Wednesday, January 5, 2011

Chess and Grow Up Underwhelmed

  We have proud moments in our life that make us who we are and who we were. I have a few of those moments that make me smile as remember them. When my child was born, when I got married, and the first time I saw my first car are just some of those events. Some moments aren't that easy to point out.
  Once when I was in first period in high school, on the first day of my senior year and I was trying to be inconspicuous. That was the way I was in school. I hide who I really was from the rest of my classmates. Note: I am not saying that they weren't doing the same thing I was, I believed I just better at it. I didn't do well in school on purpose; I didn't want to flunk either.
  The announcements came on and soon they were talking about chess club.
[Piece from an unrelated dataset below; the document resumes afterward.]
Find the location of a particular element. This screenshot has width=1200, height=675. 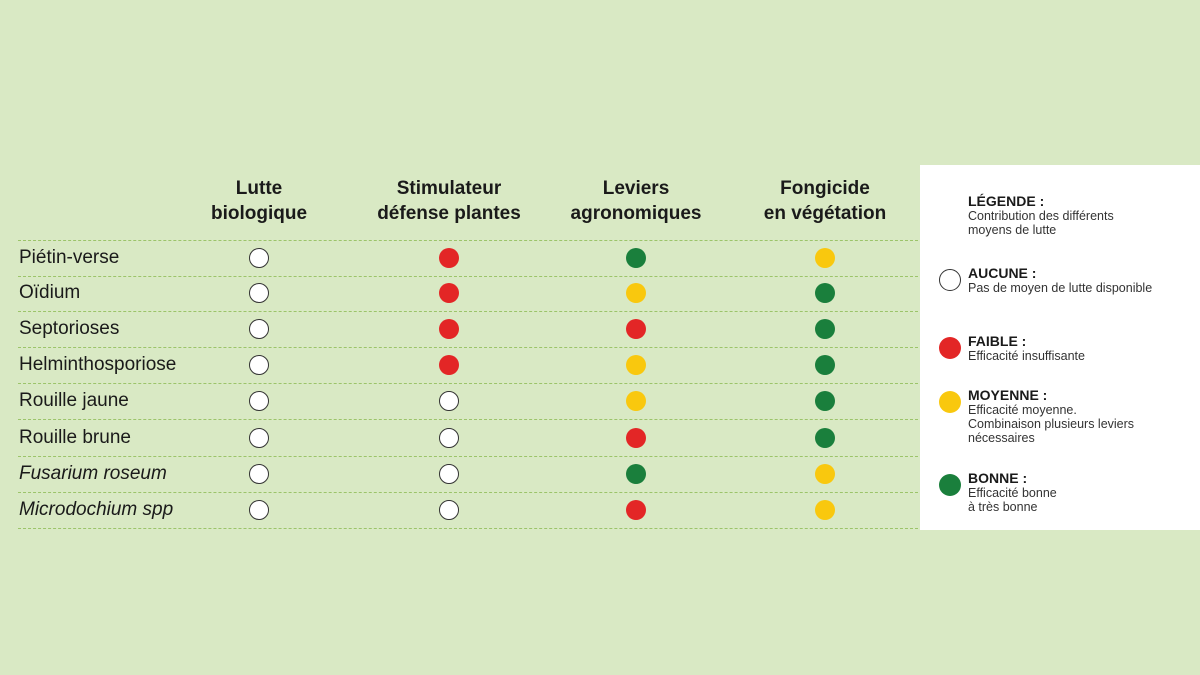

row-label: Septorioses is located at coordinates (70, 328).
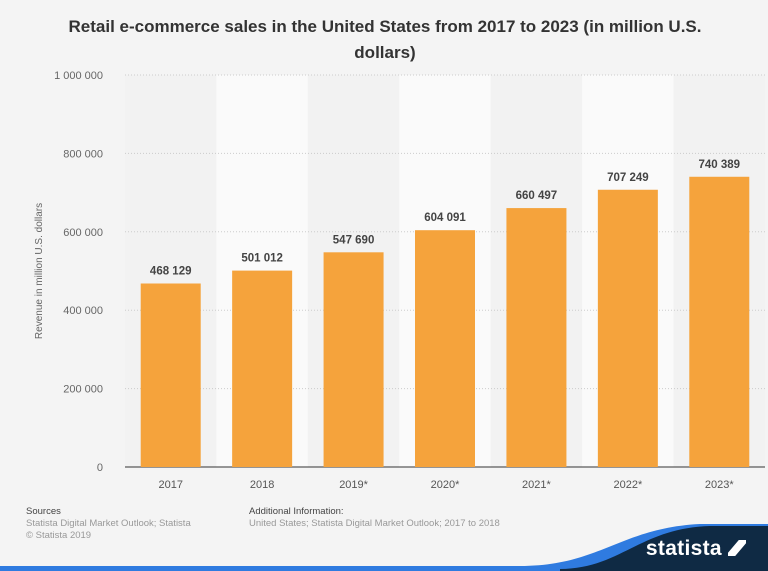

I almost laughed when my name was mentioned.
  "CHESS CLUB WILL BE STARTED SOON AND JAMES FARNWORTH IS THE ONE TO BEAT."
  I looked up and around and found all eyes in the class staring back at me, including the teacher. Shock was the only word to explain want I say in their eyes. The weeks that followed left me playing against fellow students that thought they were better than me, both at chess, intelligence, and other things that go along with being a high school student.
  Lunch time, I sat behind the counselor's desk taken on students and a few teachers. The counsel ask me one day to even comment on who I thought would help us win at Chess meets. Our sports teams may not have won every match, but the Chess team, my Chess team won every meet. I was proud of myself and my teammates. Alas, no letter given for kicking the crap out of other Chess player from other school's.
  For a while was the best at something and it was defiantly out of character to who I wanted everyone to think I was, which was someone that didn't care about what people thought about me. However, it was the opposite of what I was, an insecure teenage like everyone else.